Educate~ (May 2006)
Ireland – a test case of Post-colonialism / Post colonialism
Abstract
Contextualisation This review attempts to set the stage for post-colonial theorising, in the light of alternative representations of ‘whiteness’, on issues of gender, race and language within the discourse of equality. In this paper Ireland and the Irish provide a backdrop against which the nature and impact of colonialism on the colonised and the coloniser are explored. Many challenging questions emerge about the ideological basis of post colonial theory, not least when traditional paradigms of racism, as conveyed by the black / white dichotomy, are examined: Ireland presents a context, it is argued, where subjugation is of white on white.
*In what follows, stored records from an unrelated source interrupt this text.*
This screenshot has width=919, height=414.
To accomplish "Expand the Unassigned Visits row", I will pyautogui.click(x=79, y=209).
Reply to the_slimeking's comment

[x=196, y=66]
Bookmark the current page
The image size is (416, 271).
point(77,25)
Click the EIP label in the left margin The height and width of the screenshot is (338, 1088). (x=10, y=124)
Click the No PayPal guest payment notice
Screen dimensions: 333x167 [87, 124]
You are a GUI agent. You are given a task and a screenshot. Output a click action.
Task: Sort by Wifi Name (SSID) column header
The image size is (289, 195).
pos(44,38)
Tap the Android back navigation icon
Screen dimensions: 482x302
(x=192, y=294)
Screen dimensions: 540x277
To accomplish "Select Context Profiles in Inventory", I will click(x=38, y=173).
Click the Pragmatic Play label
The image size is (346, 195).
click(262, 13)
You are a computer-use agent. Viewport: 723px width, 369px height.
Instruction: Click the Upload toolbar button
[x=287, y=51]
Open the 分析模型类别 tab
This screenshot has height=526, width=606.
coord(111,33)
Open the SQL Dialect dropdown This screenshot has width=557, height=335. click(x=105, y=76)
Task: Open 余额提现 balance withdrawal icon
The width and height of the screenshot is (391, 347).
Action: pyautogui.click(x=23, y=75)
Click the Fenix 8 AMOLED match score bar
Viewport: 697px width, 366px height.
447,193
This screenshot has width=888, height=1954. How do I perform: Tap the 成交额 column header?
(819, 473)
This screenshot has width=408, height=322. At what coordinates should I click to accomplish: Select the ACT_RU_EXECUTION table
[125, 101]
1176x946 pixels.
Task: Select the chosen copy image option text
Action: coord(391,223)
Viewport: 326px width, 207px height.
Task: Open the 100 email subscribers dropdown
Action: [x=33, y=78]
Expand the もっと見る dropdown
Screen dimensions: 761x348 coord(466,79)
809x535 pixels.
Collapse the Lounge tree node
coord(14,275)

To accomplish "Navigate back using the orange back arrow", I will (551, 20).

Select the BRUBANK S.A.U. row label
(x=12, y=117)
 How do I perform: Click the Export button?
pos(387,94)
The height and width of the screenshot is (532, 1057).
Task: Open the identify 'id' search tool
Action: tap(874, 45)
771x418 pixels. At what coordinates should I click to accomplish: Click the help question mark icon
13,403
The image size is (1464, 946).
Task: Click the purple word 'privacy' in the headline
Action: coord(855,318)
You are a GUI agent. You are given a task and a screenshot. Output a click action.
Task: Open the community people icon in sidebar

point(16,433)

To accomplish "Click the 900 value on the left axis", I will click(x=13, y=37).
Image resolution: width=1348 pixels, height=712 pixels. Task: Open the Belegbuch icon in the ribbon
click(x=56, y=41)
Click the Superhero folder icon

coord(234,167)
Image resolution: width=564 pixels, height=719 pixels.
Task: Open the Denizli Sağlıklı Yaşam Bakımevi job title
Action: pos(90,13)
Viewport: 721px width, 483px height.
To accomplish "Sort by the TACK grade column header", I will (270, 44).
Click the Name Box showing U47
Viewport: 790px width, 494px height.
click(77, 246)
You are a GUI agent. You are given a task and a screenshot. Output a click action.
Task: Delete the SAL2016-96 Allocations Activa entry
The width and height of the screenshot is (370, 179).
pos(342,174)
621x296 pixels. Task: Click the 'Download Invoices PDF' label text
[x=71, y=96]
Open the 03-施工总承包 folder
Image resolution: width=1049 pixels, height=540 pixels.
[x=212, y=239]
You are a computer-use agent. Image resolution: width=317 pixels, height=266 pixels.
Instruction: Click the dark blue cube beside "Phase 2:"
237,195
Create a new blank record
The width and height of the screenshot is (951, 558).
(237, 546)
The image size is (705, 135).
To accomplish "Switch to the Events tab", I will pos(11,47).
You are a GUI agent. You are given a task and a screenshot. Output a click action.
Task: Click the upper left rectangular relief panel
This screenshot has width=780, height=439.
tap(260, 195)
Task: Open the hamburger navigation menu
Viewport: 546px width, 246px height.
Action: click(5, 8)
Linked to this is the language of the coloniser, a powerful hegemonic force which, in some situations, has been nurtured by the colonised and later developed into a text which is unique, producing a new literature which, it is asserted, truly invokes the ‘post colonial’. Abstract: Post-colonialism – essentially a critique of colonialism, is characterised by a process of disengagement from the colonial epoch and has taken many forms. In this article a set of phenomena are examined that have become inscribed in the cultures of the colonised with a view to identifying alternative cultural origins and dispositions recovered in this post-colonial era. Ireland and the Irish provide the background context of this exploration into perspectives generated by the peripheral or post-colonial nations. Globalisation, too, has had a role to play in the increasing de-territorialisation of communities as a result of cross-frontier mobility, increased intra-community mobility and new communication technologies. A critical reflection on the process of disengagement leads the author to conclude that we must come to recognise new cultural forms which are accepting of a heterogeneous and inclusive society: one which is not characterised by difference.